In fact, I drive many many miles on interstates on a very regular basis. And every single day I encounter very dangerous stuff. Almost none of that dangerous stuff has even the slightest bit to do with excessive speed.


#11

Yeah - more or less. It happens all of the time - a show reference on the tip of the poster’s mind but not anyone else’s. This one’s actually over a month old on top of it. Someone dug it up & replied which revives it. Doubly out of the blue.


#12

What boggle my mind is that even though it is obviously as you say, there are folks who either can’t or won’t figure it out, but see it as an opportunity to be prickly: “What are you talking about? If it’s about the show, I don’t listen to the show! Grahhhh!”

I don’t even remember which users I’m talking about but it’s not you.


#13

I’m trying to figure out who on the level of the State of Maine would block breakdown lanes from vehicular traffic. Even on slower roads - 45 mph, drivers refuse to slow a tad if there is a car in front of them that is turning, even if there are no oncoming vehicles that would necessitate any sort of delay at all. Drivers immediately move to the breakdown lane to pass the vehicle. It is an epidemic.

Even to slow down to turn into a driveway, drivers behind continue their speed as if there is no one else on the road. Turning into a driveway can be dangerous. Children have been killed.

If anyone has any ideas about blocking the breakdown lanes where there is need for them, please respond with ideas of how to address this. Police will not enforce speed limits, so it is unlikely they would become involved.


#14

Well WI and MN went from 65 to 70, which means 75 to 80, cut an hour off my 500 mile plus drive, certain times the flow of traffic was 85. If legal, then that would mean 10+ is 95. I would probably stick at 85, on the interstate. 85 was not a white knuckled ride of death, 95 I have not tried, the biggest concern to me is many LT and truck tires are only rated at 70 mph.


#15

All you need is a barrier in the breakdown lane every few hundred feet. That still allows the lane to be used for breakdown but prevents any driving along it.


#16

… but that would hamper emergency vehicles (fire trucks) getting to the accident scene.


#17

Even though this is an OLD post . . .
this may be more relevant these days ;

When anyone needs to use the phone or GPS the RIGHT way . . . ?

    • Pull over and stop ! - -
      so ?
      So . . you may find even more vehicles pulled over in that lane these days , if even for a short while, to correctly use their devices.

( I’ve seen it. . I do it )


#18

Travel in the breakdown lane is permitted on the Long Island Expressway during rush hour also.


#19

It is unfortunate that the brain stops working in direct proportion to the amount of frustration one is feeling. Of course. Barriers. They would have to be collapsible because people will still attempt to move around vehicles. Yesterday, there were so many people moving into the left lane to pass vehicles that were turning right - in 40 mph speed zones, it was unbelievable.

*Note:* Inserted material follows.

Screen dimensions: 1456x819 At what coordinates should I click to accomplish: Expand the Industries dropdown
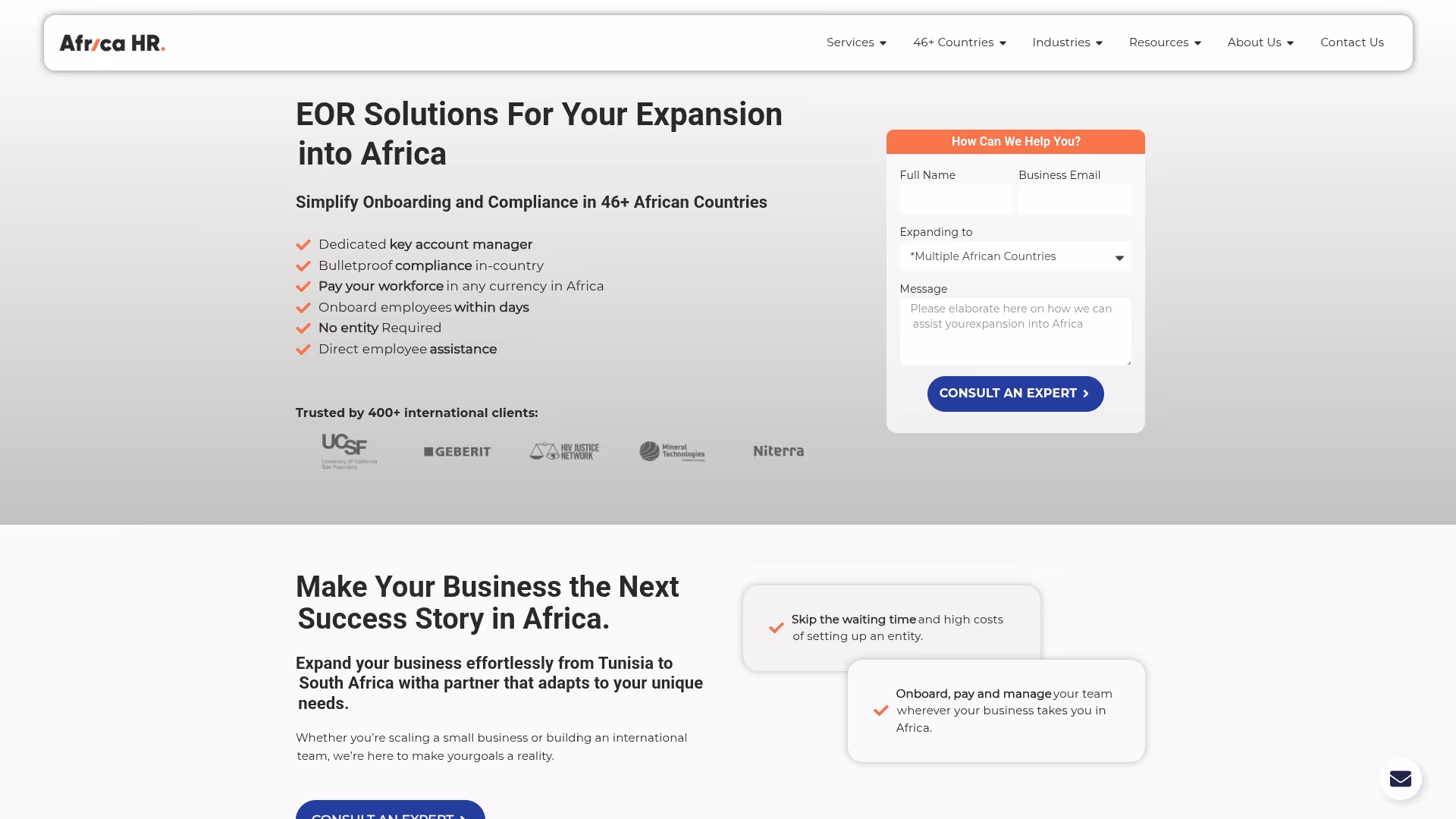click(1067, 42)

There are also many crashes with injuries and deaths when drivers cross the center lane. I did suggest to the state that barriers- solid ones - are needed to separate lanes along Route 1. Preferably, all those drivers would not drive.


#20

Most drivers aren’t moving over to allow emergency vehicles the right-of-way. Getting legislation passed to prohibit this behavior isn’t likely to get passed. (I tried). A driver sitting at a light might be planning to turn right, (with signal lights on - but who can see these tiny lights on many new vehicles), but does not want to make a right on red – it is not a rule that you must make the right on red, but this is now considered abhorrent behavior by others drivers, no matter how dangerous an intersection has proven to be - driver 3 or more cars back who wants to make that turn, but refuses to wait, could end up slamming into that front care. This has already occurred. So - if the barriers - what else could be done - were of soft material… anyway - the emergency vehicles would have less use if drivers were taken off the road for these actions.